**SHORT PROBLEM**.
Reproduce the following entries line for line, with no changes.

**A run of records**.
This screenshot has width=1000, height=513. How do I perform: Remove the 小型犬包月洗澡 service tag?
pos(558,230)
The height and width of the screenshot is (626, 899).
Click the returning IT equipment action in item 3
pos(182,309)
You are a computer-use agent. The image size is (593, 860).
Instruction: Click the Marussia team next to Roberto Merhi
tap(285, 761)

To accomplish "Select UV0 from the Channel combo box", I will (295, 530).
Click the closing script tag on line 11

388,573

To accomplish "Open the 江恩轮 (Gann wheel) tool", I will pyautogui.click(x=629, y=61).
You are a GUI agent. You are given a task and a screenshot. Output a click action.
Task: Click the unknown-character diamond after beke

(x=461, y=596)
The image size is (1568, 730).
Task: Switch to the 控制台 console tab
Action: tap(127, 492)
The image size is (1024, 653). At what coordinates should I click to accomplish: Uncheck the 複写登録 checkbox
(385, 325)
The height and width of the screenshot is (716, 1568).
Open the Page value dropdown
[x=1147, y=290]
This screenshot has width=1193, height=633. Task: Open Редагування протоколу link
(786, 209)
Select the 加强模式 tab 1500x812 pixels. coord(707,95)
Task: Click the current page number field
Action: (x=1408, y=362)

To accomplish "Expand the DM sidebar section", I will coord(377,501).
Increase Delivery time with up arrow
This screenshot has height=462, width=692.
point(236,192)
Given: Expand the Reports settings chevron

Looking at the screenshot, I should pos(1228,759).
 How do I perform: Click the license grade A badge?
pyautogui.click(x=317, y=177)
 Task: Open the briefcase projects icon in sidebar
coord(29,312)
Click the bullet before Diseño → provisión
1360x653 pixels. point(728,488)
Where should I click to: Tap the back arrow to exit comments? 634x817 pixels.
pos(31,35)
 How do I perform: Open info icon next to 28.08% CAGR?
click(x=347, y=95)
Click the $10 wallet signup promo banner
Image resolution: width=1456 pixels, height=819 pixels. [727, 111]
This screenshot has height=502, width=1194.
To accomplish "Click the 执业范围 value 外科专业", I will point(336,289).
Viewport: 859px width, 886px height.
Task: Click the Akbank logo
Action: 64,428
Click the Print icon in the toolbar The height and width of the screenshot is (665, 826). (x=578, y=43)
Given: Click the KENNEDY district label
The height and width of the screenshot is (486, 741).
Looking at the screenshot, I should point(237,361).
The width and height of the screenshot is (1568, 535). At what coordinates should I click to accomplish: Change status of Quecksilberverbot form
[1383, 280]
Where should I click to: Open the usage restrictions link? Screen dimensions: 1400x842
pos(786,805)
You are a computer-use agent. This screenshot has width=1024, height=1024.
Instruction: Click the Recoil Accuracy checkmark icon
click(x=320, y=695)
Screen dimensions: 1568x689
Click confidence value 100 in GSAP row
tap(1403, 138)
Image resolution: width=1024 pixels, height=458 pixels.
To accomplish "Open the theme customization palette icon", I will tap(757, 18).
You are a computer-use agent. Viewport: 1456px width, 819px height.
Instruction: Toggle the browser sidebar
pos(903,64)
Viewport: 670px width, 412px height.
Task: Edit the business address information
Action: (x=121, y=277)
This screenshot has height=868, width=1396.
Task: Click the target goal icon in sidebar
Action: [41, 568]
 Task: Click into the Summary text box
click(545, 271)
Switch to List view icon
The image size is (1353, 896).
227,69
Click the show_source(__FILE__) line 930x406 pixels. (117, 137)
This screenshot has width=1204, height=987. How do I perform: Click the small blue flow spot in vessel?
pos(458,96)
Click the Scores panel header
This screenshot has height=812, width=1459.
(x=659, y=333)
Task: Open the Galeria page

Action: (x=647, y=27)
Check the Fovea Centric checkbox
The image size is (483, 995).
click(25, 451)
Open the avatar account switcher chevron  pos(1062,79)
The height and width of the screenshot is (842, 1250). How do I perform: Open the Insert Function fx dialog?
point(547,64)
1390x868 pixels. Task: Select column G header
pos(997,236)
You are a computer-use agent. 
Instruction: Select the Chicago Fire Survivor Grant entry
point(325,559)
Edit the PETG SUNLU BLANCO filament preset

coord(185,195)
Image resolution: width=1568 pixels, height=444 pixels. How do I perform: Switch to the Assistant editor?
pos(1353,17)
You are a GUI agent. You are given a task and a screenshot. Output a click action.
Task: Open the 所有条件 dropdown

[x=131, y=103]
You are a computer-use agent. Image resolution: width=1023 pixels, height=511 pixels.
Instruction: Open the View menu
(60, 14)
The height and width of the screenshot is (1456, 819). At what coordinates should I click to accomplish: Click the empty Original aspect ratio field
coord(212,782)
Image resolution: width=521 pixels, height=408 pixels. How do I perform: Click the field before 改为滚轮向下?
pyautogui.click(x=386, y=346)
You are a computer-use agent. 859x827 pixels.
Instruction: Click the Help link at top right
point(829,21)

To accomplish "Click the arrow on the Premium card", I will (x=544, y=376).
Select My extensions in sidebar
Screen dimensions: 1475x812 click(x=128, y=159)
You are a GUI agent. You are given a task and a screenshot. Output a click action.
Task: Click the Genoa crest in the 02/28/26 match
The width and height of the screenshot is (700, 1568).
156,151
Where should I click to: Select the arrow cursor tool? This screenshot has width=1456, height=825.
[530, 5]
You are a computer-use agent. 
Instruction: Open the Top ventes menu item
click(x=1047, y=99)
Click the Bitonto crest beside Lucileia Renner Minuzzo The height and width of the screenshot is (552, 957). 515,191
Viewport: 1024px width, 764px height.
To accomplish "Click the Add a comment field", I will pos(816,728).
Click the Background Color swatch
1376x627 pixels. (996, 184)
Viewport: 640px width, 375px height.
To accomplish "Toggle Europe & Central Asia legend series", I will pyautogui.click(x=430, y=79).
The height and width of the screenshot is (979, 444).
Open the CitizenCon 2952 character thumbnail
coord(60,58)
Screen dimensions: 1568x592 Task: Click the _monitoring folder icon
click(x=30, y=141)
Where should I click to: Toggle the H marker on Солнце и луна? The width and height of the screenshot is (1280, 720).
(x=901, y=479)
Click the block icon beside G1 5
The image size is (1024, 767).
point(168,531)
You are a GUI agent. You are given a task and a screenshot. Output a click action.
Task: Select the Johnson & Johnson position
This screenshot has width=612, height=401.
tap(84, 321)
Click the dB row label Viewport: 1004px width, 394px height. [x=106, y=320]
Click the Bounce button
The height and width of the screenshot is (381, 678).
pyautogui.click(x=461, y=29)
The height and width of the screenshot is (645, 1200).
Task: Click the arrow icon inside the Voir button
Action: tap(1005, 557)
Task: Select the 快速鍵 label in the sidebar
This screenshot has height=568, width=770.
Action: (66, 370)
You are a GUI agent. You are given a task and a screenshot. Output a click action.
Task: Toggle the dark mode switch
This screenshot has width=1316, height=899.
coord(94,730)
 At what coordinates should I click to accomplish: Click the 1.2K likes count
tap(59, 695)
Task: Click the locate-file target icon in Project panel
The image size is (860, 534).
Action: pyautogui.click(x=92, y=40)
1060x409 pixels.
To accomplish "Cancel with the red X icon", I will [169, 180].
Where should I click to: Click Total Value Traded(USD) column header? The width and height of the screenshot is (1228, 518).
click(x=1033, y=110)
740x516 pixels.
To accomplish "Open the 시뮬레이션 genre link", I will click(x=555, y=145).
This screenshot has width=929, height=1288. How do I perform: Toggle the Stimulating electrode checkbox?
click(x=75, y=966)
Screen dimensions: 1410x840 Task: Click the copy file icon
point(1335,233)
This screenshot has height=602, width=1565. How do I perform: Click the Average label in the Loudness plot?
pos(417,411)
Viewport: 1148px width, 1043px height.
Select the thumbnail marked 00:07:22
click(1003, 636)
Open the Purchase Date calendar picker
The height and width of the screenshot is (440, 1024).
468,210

**OUTPUT FOR THIS EXERCISE**.
This screenshot has width=1000, height=513. How do I perform: Remove the 小型犬包月洗澡 service tag?
pos(558,230)
The height and width of the screenshot is (626, 899).
Click the returning IT equipment action in item 3
pos(182,309)
You are a computer-use agent. The image size is (593, 860).
Instruction: Click the Marussia team next to Roberto Merhi
tap(285, 761)

To accomplish "Select UV0 from the Channel combo box", I will (295, 530).
Click the closing script tag on line 11

388,573

To accomplish "Open the 江恩轮 (Gann wheel) tool", I will pyautogui.click(x=629, y=61).
You are a GUI agent. You are given a task and a screenshot. Output a click action.
Task: Click the unknown-character diamond after beke

(x=461, y=596)
The image size is (1568, 730).
Task: Switch to the 控制台 console tab
Action: tap(127, 492)
The image size is (1024, 653). At what coordinates should I click to accomplish: Uncheck the 複写登録 checkbox
(385, 325)
The height and width of the screenshot is (716, 1568).
Open the Page value dropdown
[x=1147, y=290]
This screenshot has width=1193, height=633. Task: Open Редагування протоколу link
(786, 209)
Select the 加强模式 tab 1500x812 pixels. coord(707,95)
Task: Click the current page number field
Action: (x=1408, y=362)

To accomplish "Expand the DM sidebar section", I will coord(377,501).
Increase Delivery time with up arrow
This screenshot has height=462, width=692.
point(236,192)
Given: Expand the Reports settings chevron

Looking at the screenshot, I should pos(1228,759).
 How do I perform: Click the license grade A badge?
pyautogui.click(x=317, y=177)
 Task: Open the briefcase projects icon in sidebar
coord(29,312)
Click the bullet before Diseño → provisión
1360x653 pixels. point(728,488)
Where should I click to: Tap the back arrow to exit comments? 634x817 pixels.
pos(31,35)
 How do I perform: Open info icon next to 28.08% CAGR?
click(x=347, y=95)
Click the $10 wallet signup promo banner
Image resolution: width=1456 pixels, height=819 pixels. [727, 111]
This screenshot has height=502, width=1194.
To accomplish "Click the 执业范围 value 外科专业", I will point(336,289).
Viewport: 859px width, 886px height.
Task: Click the Akbank logo
Action: 64,428
Click the Print icon in the toolbar The height and width of the screenshot is (665, 826). (x=578, y=43)
Given: Click the KENNEDY district label
The height and width of the screenshot is (486, 741).
Looking at the screenshot, I should point(237,361).
The width and height of the screenshot is (1568, 535). At what coordinates should I click to accomplish: Change status of Quecksilberverbot form
[1383, 280]
Where should I click to: Open the usage restrictions link? Screen dimensions: 1400x842
pos(786,805)
You are a computer-use agent. This screenshot has width=1024, height=1024.
Instruction: Click the Recoil Accuracy checkmark icon
click(x=320, y=695)
Screen dimensions: 1568x689
Click confidence value 100 in GSAP row
tap(1403, 138)
Image resolution: width=1024 pixels, height=458 pixels.
To accomplish "Open the theme customization palette icon", I will tap(757, 18).
You are a computer-use agent. Viewport: 1456px width, 819px height.
Instruction: Toggle the browser sidebar
pos(903,64)
Viewport: 670px width, 412px height.
Task: Edit the business address information
Action: (x=121, y=277)
This screenshot has height=868, width=1396.
Task: Click the target goal icon in sidebar
Action: [41, 568]
 Task: Click into the Summary text box
click(545, 271)
Switch to List view icon
The image size is (1353, 896).
227,69
Click the show_source(__FILE__) line 930x406 pixels. (117, 137)
This screenshot has width=1204, height=987. How do I perform: Click the small blue flow spot in vessel?
pos(458,96)
Click the Scores panel header
This screenshot has height=812, width=1459.
(x=659, y=333)
Task: Open the Galeria page

Action: (x=647, y=27)
Check the Fovea Centric checkbox
The image size is (483, 995).
click(25, 451)
Open the avatar account switcher chevron  pos(1062,79)
The height and width of the screenshot is (842, 1250). How do I perform: Open the Insert Function fx dialog?
point(547,64)
1390x868 pixels. Task: Select column G header
pos(997,236)
You are a computer-use agent. 
Instruction: Select the Chicago Fire Survivor Grant entry
point(325,559)
Edit the PETG SUNLU BLANCO filament preset

coord(185,195)
Image resolution: width=1568 pixels, height=444 pixels. How do I perform: Switch to the Assistant editor?
pos(1353,17)
You are a GUI agent. You are given a task and a screenshot. Output a click action.
Task: Open the 所有条件 dropdown

[x=131, y=103]
You are a computer-use agent. Image resolution: width=1023 pixels, height=511 pixels.
Instruction: Open the View menu
(60, 14)
The height and width of the screenshot is (1456, 819). At what coordinates should I click to accomplish: Click the empty Original aspect ratio field
coord(212,782)
Image resolution: width=521 pixels, height=408 pixels. How do I perform: Click the field before 改为滚轮向下?
pyautogui.click(x=386, y=346)
You are a computer-use agent. 859x827 pixels.
Instruction: Click the Help link at top right
point(829,21)

To accomplish "Click the arrow on the Premium card", I will (x=544, y=376).
Select My extensions in sidebar
Screen dimensions: 1475x812 click(x=128, y=159)
You are a GUI agent. You are given a task and a screenshot. Output a click action.
Task: Click the Genoa crest in the 02/28/26 match
The width and height of the screenshot is (700, 1568).
156,151
Where should I click to: Select the arrow cursor tool? This screenshot has width=1456, height=825.
[530, 5]
You are a computer-use agent. 
Instruction: Open the Top ventes menu item
click(x=1047, y=99)
Click the Bitonto crest beside Lucileia Renner Minuzzo The height and width of the screenshot is (552, 957). 515,191
Viewport: 1024px width, 764px height.
To accomplish "Click the Add a comment field", I will pos(816,728).
Click the Background Color swatch
1376x627 pixels. (996, 184)
Viewport: 640px width, 375px height.
To accomplish "Toggle Europe & Central Asia legend series", I will pyautogui.click(x=430, y=79).
The height and width of the screenshot is (979, 444).
Open the CitizenCon 2952 character thumbnail
coord(60,58)
Screen dimensions: 1568x592 Task: Click the _monitoring folder icon
click(x=30, y=141)
Where should I click to: Toggle the H marker on Солнце и луна? The width and height of the screenshot is (1280, 720).
(x=901, y=479)
Click the block icon beside G1 5
The image size is (1024, 767).
point(168,531)
You are a GUI agent. You are given a task and a screenshot. Output a click action.
Task: Select the Johnson & Johnson position
This screenshot has width=612, height=401.
tap(84, 321)
Click the dB row label Viewport: 1004px width, 394px height. [x=106, y=320]
Click the Bounce button
The height and width of the screenshot is (381, 678).
pyautogui.click(x=461, y=29)
The height and width of the screenshot is (645, 1200).
Task: Click the arrow icon inside the Voir button
Action: tap(1005, 557)
Task: Select the 快速鍵 label in the sidebar
This screenshot has height=568, width=770.
Action: (66, 370)
You are a GUI agent. You are given a task and a screenshot. Output a click action.
Task: Toggle the dark mode switch
This screenshot has width=1316, height=899.
coord(94,730)
 At what coordinates should I click to accomplish: Click the 1.2K likes count
tap(59, 695)
Task: Click the locate-file target icon in Project panel
The image size is (860, 534).
Action: pyautogui.click(x=92, y=40)
1060x409 pixels.
To accomplish "Cancel with the red X icon", I will [169, 180].
Where should I click to: Click Total Value Traded(USD) column header? The width and height of the screenshot is (1228, 518).
click(x=1033, y=110)
740x516 pixels.
To accomplish "Open the 시뮬레이션 genre link", I will click(x=555, y=145).
This screenshot has width=929, height=1288. How do I perform: Toggle the Stimulating electrode checkbox?
click(x=75, y=966)
Screen dimensions: 1410x840 Task: Click the copy file icon
point(1335,233)
This screenshot has height=602, width=1565. How do I perform: Click the Average label in the Loudness plot?
pos(417,411)
Viewport: 1148px width, 1043px height.
Select the thumbnail marked 00:07:22
click(1003, 636)
Open the Purchase Date calendar picker
The height and width of the screenshot is (440, 1024).
468,210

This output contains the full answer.